** WHAT YOU HAVE TO DO **
Every line below should be given again without alteration.

** RECORDS SUPPLIED **
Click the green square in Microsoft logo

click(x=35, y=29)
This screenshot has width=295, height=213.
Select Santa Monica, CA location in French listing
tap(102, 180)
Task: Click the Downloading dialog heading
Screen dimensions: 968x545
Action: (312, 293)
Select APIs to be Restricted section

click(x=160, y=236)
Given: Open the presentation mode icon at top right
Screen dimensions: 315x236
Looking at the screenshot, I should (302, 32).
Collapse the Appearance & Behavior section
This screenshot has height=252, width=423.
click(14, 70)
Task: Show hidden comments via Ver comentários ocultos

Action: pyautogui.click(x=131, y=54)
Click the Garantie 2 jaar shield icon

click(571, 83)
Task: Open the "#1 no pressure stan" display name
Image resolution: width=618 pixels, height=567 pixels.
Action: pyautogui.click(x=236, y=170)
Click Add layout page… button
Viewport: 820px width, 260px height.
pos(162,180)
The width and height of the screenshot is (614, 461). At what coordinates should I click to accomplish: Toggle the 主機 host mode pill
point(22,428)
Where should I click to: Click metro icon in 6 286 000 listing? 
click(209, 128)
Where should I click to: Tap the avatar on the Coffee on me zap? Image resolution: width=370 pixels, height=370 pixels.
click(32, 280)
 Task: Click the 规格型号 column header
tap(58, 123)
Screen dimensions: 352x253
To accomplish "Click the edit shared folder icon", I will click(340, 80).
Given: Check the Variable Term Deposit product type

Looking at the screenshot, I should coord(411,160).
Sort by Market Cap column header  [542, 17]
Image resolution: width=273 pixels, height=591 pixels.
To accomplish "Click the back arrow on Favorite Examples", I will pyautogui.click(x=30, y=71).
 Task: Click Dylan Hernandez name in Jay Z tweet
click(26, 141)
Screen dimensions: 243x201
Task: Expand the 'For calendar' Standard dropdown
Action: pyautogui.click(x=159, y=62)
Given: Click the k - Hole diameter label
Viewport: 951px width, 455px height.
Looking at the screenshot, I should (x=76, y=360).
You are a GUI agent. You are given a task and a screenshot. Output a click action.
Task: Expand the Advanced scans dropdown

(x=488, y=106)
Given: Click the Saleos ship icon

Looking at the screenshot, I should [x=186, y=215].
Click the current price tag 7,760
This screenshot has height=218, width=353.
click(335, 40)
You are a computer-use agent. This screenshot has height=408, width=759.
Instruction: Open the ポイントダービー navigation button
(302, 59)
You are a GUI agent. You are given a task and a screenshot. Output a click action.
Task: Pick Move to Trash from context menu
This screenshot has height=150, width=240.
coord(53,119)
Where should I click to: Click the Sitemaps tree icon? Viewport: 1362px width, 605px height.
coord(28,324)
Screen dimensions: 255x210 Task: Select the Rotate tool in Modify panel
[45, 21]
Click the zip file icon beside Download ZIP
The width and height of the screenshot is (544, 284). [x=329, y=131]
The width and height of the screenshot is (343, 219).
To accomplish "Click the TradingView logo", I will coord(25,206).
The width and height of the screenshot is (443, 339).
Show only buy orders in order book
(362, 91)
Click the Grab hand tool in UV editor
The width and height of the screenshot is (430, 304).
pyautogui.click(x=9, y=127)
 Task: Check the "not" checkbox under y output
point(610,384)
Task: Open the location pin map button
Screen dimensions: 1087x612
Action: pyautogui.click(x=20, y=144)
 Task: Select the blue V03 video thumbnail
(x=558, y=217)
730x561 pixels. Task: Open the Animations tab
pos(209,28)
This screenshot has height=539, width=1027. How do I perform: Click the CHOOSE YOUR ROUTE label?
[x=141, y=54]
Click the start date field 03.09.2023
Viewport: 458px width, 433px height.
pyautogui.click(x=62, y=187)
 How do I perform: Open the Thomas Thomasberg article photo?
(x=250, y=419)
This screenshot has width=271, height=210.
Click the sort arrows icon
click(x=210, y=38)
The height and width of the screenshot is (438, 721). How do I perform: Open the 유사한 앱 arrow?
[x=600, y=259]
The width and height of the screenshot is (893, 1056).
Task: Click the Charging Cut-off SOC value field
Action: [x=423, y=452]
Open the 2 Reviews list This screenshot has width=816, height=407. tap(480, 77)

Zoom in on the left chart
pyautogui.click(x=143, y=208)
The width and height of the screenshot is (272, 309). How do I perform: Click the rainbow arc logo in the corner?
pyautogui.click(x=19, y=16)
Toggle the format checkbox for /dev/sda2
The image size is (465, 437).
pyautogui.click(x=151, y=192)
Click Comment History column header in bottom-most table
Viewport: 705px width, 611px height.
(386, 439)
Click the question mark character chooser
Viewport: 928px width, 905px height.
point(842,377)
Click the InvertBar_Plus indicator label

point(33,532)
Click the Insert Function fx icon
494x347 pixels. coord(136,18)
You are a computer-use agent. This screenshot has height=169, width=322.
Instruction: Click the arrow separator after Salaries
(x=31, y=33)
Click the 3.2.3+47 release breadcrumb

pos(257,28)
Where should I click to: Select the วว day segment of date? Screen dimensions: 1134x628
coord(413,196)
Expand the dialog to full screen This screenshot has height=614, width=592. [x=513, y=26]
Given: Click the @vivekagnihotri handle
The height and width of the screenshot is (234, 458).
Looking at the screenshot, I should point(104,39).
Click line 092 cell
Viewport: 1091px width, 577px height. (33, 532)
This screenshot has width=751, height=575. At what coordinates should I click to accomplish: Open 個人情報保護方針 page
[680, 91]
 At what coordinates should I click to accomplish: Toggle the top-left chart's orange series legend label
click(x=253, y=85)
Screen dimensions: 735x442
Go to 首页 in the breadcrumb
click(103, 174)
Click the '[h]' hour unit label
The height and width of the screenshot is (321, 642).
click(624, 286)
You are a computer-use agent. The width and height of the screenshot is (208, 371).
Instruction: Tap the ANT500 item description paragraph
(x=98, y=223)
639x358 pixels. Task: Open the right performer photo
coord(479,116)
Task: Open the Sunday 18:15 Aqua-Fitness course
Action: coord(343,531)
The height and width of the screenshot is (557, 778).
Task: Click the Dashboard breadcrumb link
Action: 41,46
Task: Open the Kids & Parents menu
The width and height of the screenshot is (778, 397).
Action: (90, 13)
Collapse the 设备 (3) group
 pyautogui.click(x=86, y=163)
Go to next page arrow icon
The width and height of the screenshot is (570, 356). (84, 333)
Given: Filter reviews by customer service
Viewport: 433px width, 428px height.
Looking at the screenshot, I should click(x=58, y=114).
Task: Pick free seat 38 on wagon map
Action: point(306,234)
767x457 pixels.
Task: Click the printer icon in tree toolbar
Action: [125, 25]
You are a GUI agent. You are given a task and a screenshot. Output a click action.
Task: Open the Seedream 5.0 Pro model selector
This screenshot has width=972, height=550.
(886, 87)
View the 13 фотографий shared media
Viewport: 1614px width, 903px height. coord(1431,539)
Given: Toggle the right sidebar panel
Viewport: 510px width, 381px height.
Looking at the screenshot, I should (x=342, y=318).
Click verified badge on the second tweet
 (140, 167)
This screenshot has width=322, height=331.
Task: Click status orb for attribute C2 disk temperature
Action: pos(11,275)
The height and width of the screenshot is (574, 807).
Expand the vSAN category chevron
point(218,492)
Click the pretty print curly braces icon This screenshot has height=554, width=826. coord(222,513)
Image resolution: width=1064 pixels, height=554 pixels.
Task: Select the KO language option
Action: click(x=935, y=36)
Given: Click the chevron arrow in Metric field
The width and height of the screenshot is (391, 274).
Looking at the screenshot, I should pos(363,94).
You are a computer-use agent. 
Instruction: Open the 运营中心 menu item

** ANSWER TO THIS EXERCISE **
Click the green square in Microsoft logo

click(x=35, y=29)
This screenshot has width=295, height=213.
Select Santa Monica, CA location in French listing
tap(102, 180)
Task: Click the Downloading dialog heading
Screen dimensions: 968x545
Action: (312, 293)
Select APIs to be Restricted section

click(x=160, y=236)
Given: Open the presentation mode icon at top right
Screen dimensions: 315x236
Looking at the screenshot, I should (302, 32).
Collapse the Appearance & Behavior section
This screenshot has height=252, width=423.
click(14, 70)
Task: Show hidden comments via Ver comentários ocultos

Action: pyautogui.click(x=131, y=54)
Click the Garantie 2 jaar shield icon

click(571, 83)
Task: Open the "#1 no pressure stan" display name
Image resolution: width=618 pixels, height=567 pixels.
Action: pyautogui.click(x=236, y=170)
Click Add layout page… button
Viewport: 820px width, 260px height.
pos(162,180)
The width and height of the screenshot is (614, 461). At what coordinates should I click to accomplish: Toggle the 主機 host mode pill
point(22,428)
Where should I click to: Click metro icon in 6 286 000 listing? 
click(209, 128)
Where should I click to: Tap the avatar on the Coffee on me zap? Image resolution: width=370 pixels, height=370 pixels.
click(32, 280)
 Task: Click the 规格型号 column header
tap(58, 123)
Screen dimensions: 352x253
To accomplish "Click the edit shared folder icon", I will click(340, 80).
Given: Check the Variable Term Deposit product type

Looking at the screenshot, I should coord(411,160).
Sort by Market Cap column header  [542, 17]
Image resolution: width=273 pixels, height=591 pixels.
To accomplish "Click the back arrow on Favorite Examples", I will pyautogui.click(x=30, y=71).
 Task: Click Dylan Hernandez name in Jay Z tweet
click(26, 141)
Screen dimensions: 243x201
Task: Expand the 'For calendar' Standard dropdown
Action: pyautogui.click(x=159, y=62)
Given: Click the k - Hole diameter label
Viewport: 951px width, 455px height.
Looking at the screenshot, I should (x=76, y=360).
You are a GUI agent. You are given a task and a screenshot. Output a click action.
Task: Expand the Advanced scans dropdown

(x=488, y=106)
Given: Click the Saleos ship icon

Looking at the screenshot, I should [x=186, y=215].
Click the current price tag 7,760
This screenshot has height=218, width=353.
click(335, 40)
You are a computer-use agent. This screenshot has height=408, width=759.
Instruction: Open the ポイントダービー navigation button
(302, 59)
You are a GUI agent. You are given a task and a screenshot. Output a click action.
Task: Pick Move to Trash from context menu
This screenshot has height=150, width=240.
coord(53,119)
Where should I click to: Click the Sitemaps tree icon? Viewport: 1362px width, 605px height.
coord(28,324)
Screen dimensions: 255x210 Task: Select the Rotate tool in Modify panel
[45, 21]
Click the zip file icon beside Download ZIP
The width and height of the screenshot is (544, 284). [x=329, y=131]
The width and height of the screenshot is (343, 219).
To accomplish "Click the TradingView logo", I will coord(25,206).
The width and height of the screenshot is (443, 339).
Show only buy orders in order book
(362, 91)
Click the Grab hand tool in UV editor
The width and height of the screenshot is (430, 304).
pyautogui.click(x=9, y=127)
 Task: Check the "not" checkbox under y output
point(610,384)
Task: Open the location pin map button
Screen dimensions: 1087x612
Action: pyautogui.click(x=20, y=144)
 Task: Select the blue V03 video thumbnail
(x=558, y=217)
730x561 pixels. Task: Open the Animations tab
pos(209,28)
This screenshot has height=539, width=1027. How do I perform: Click the CHOOSE YOUR ROUTE label?
[x=141, y=54]
Click the start date field 03.09.2023
Viewport: 458px width, 433px height.
pyautogui.click(x=62, y=187)
 How do I perform: Open the Thomas Thomasberg article photo?
(x=250, y=419)
This screenshot has width=271, height=210.
Click the sort arrows icon
click(x=210, y=38)
The height and width of the screenshot is (438, 721). How do I perform: Open the 유사한 앱 arrow?
[x=600, y=259]
The width and height of the screenshot is (893, 1056).
Task: Click the Charging Cut-off SOC value field
Action: [x=423, y=452]
Open the 2 Reviews list This screenshot has width=816, height=407. tap(480, 77)

Zoom in on the left chart
pyautogui.click(x=143, y=208)
The width and height of the screenshot is (272, 309). How do I perform: Click the rainbow arc logo in the corner?
pyautogui.click(x=19, y=16)
Toggle the format checkbox for /dev/sda2
The image size is (465, 437).
pyautogui.click(x=151, y=192)
Click Comment History column header in bottom-most table
Viewport: 705px width, 611px height.
(386, 439)
Click the question mark character chooser
Viewport: 928px width, 905px height.
point(842,377)
Click the InvertBar_Plus indicator label

point(33,532)
Click the Insert Function fx icon
494x347 pixels. coord(136,18)
You are a computer-use agent. This screenshot has height=169, width=322.
Instruction: Click the arrow separator after Salaries
(x=31, y=33)
Click the 3.2.3+47 release breadcrumb

pos(257,28)
Where should I click to: Select the วว day segment of date? Screen dimensions: 1134x628
coord(413,196)
Expand the dialog to full screen This screenshot has height=614, width=592. [x=513, y=26]
Given: Click the @vivekagnihotri handle
The height and width of the screenshot is (234, 458).
Looking at the screenshot, I should point(104,39).
Click line 092 cell
Viewport: 1091px width, 577px height. (33, 532)
This screenshot has width=751, height=575. At what coordinates should I click to accomplish: Open 個人情報保護方針 page
[680, 91]
 At what coordinates should I click to accomplish: Toggle the top-left chart's orange series legend label
click(x=253, y=85)
Screen dimensions: 735x442
Go to 首页 in the breadcrumb
click(103, 174)
Click the '[h]' hour unit label
The height and width of the screenshot is (321, 642).
click(624, 286)
You are a computer-use agent. The width and height of the screenshot is (208, 371).
Instruction: Tap the ANT500 item description paragraph
(x=98, y=223)
639x358 pixels. Task: Open the right performer photo
coord(479,116)
Task: Open the Sunday 18:15 Aqua-Fitness course
Action: coord(343,531)
The height and width of the screenshot is (557, 778).
Task: Click the Dashboard breadcrumb link
Action: 41,46
Task: Open the Kids & Parents menu
The width and height of the screenshot is (778, 397).
Action: (90, 13)
Collapse the 设备 (3) group
 pyautogui.click(x=86, y=163)
Go to next page arrow icon
The width and height of the screenshot is (570, 356). (84, 333)
Given: Filter reviews by customer service
Viewport: 433px width, 428px height.
Looking at the screenshot, I should click(x=58, y=114).
Task: Pick free seat 38 on wagon map
Action: point(306,234)
767x457 pixels.
Task: Click the printer icon in tree toolbar
Action: [125, 25]
You are a GUI agent. You are given a task and a screenshot. Output a click action.
Task: Open the Seedream 5.0 Pro model selector
This screenshot has width=972, height=550.
(886, 87)
View the 13 фотографий shared media
Viewport: 1614px width, 903px height. coord(1431,539)
Given: Toggle the right sidebar panel
Viewport: 510px width, 381px height.
Looking at the screenshot, I should (x=342, y=318).
Click verified badge on the second tweet
 (140, 167)
This screenshot has width=322, height=331.
Task: Click status orb for attribute C2 disk temperature
Action: pos(11,275)
The height and width of the screenshot is (574, 807).
Expand the vSAN category chevron
point(218,492)
Click the pretty print curly braces icon This screenshot has height=554, width=826. coord(222,513)
Image resolution: width=1064 pixels, height=554 pixels.
Task: Select the KO language option
Action: click(x=935, y=36)
Given: Click the chevron arrow in Metric field
The width and height of the screenshot is (391, 274).
Looking at the screenshot, I should pos(363,94).
You are a computer-use agent. 
Instruction: Open the 运营中心 menu item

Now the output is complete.